Sometimes, the Baseball Gods smile. Sometimes, circumstances align to give fans a gift. A moment that can define a season. Or a career.
Johnny Cueto’s start today is such an event.
Cueto, acquired in a trade deadline deal by Dayton Moore, was not brought to Kansas City to win a division. The Royals already had a sizable lead when Moore pulled the trigger on a trade sending three left-handers to Cincinnati. No, the Royals brought Cueto to KC for the postseason. To start in big games. For moments like these.
All postseason starts are large, but they are not all created equal. I don’t need to tell you, today is massive. This is Game Five of a best of five game series. This is the most important start of the 2015 season for the Royals and it’s the biggest game of Cueto’s career. One start. A handful of innings. That’s what will define Cueto’s tenure in the Royals starting rotation. Success or flop, it all hinges on what happens when he grips the ball and stands 60 feet and six inches from Sal Perez at little after seven o’clock on Wednesday evening.
Trades are rarely tidy. Fans and pundits alike want to pass judgement quickly, but it’s never that simple. Today, Royals fans feel great about the Zack Greinke trade (come on down Lorenzo Cain and Alcides Escobar) and the Wil Myers deal (thank you, Wade Davis) but at the time, both deals were universally panned. These things take time to resolve. The Cueto deal was not such a trade. Last July the Royals knew they needed to fortify their starting rotation heading into October. Moore explored the market, identified the best pitcher available, and made him a Royal. Moore gets massive credit for making this move. You may or may not believe in teams having windows of contention. No matter. Yet when you have opportunity, you’d better be ready to strike. The players Moore shipped to Cincinnati may develop into useful major leaguers and could provide value to the Reds for years. That won’t matter if Cueto steps up and becomes an integral part of a championship team.

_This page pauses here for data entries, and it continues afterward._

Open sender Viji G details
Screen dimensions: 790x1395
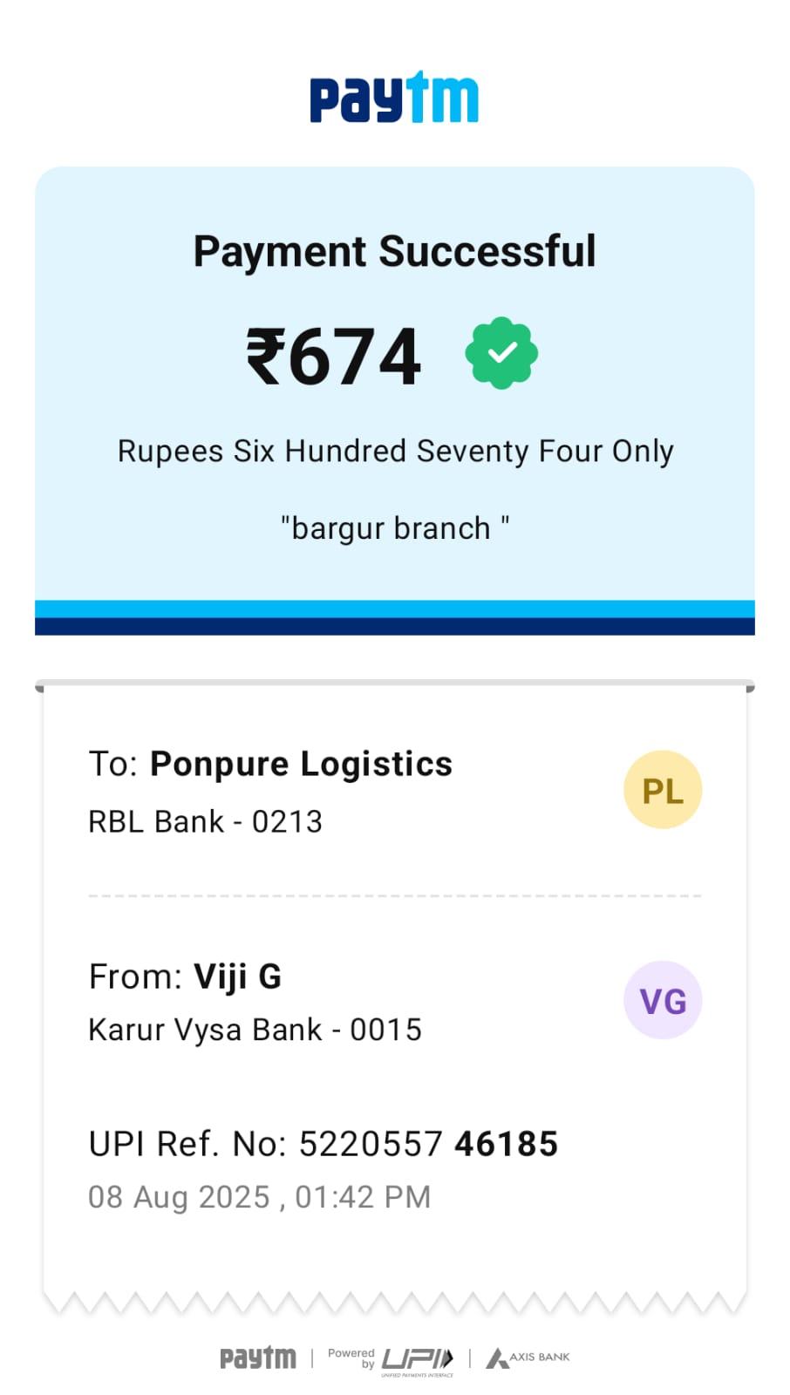[x=237, y=977]
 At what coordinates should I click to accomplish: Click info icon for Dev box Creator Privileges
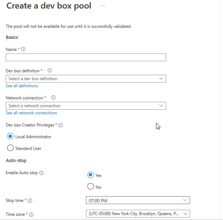[61, 125]
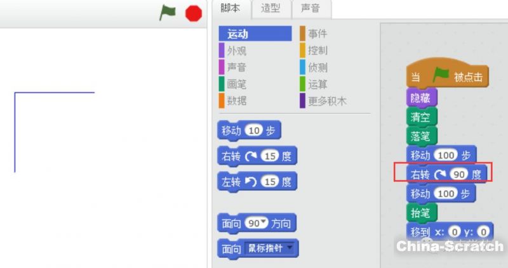Click the green flag on hat block
508x268 pixels.
[x=441, y=77]
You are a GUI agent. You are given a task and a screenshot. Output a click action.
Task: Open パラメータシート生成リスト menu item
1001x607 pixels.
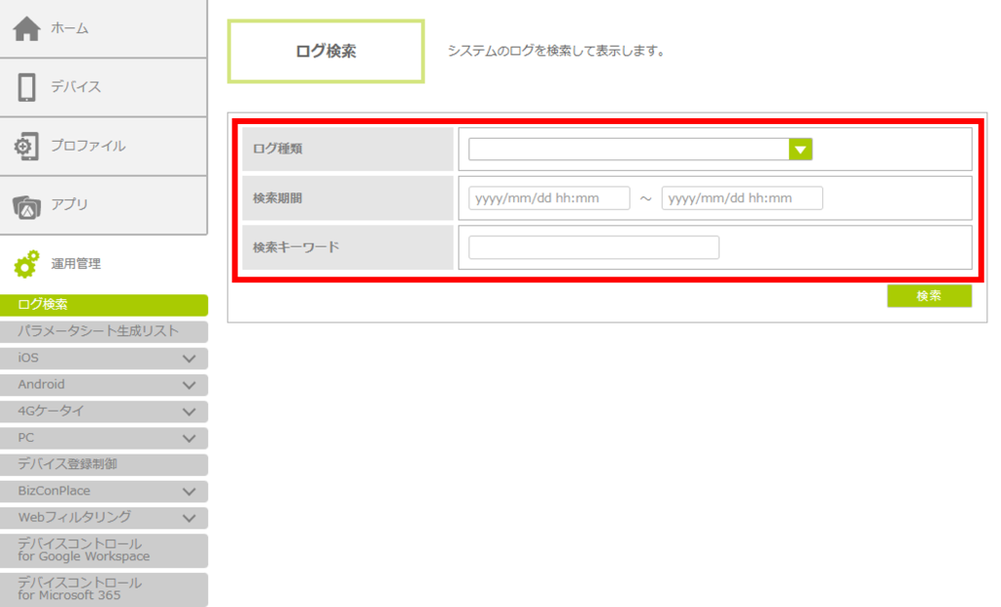click(104, 331)
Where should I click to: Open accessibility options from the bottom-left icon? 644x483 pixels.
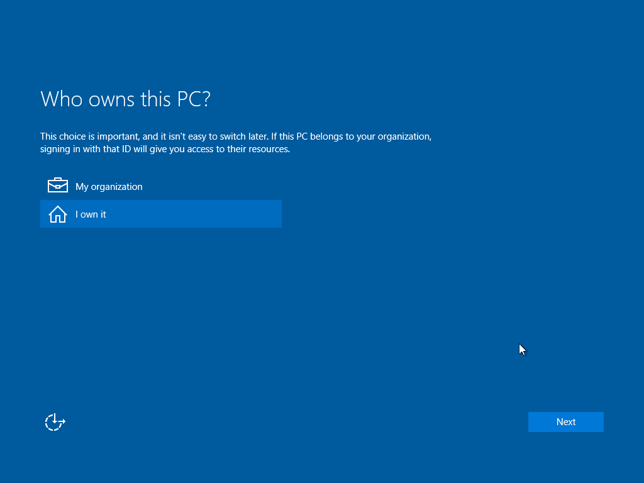54,422
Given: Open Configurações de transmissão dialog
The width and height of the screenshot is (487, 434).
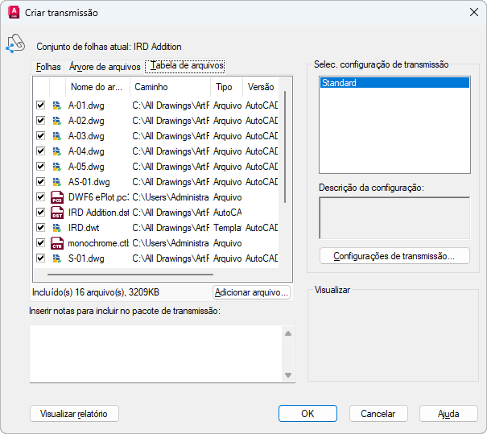Looking at the screenshot, I should 394,256.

The circumstances of Cueto’s arrival in Kansas City underscore just how unique this situation is. After nearly three decades of selling or inertia at the deadline, the Royals were buyers. Buyers. Because they were contenders. This is unchartered waters for Royals fans.
Then there is the reality that Cueto is a rental. He’s not a long-term Royal, nor was he ever meant to be. His is a mercenary mission. He’s a right arm for hire. A pitcher to be primed for two months before being unleashed in October. And Royals fans, who understand the economics of the game better than any fanbase, are fine with this setup. As long as Cueto delivers on his potential. It’s a potential we haven’t seen in full, so that’s why we are leery ahead of Game Five.
Sometimes, things don’t go according to plan. In 213 starts for the Reds, Cueto posted a 3.21 ERA and 21.7 fWAR. We can quibble over the meaning of the word “ace,” but there can be no debate over Cueto’s status as a top-tier starting pitcher. Cueto’s performance since he switched his Reds for Royals blue has been underwhelming. Over a stretch of five starts he allowed 30 runs in over 26 innings. Woof. It wasn’t just a bad stretch for Cueto. It was a dismal run of starts he had never experienced before. Then came the excuses: He didn’t like where Sal Perez was setting his target. He was distracted by his impending free agency. Blah, blah, blah.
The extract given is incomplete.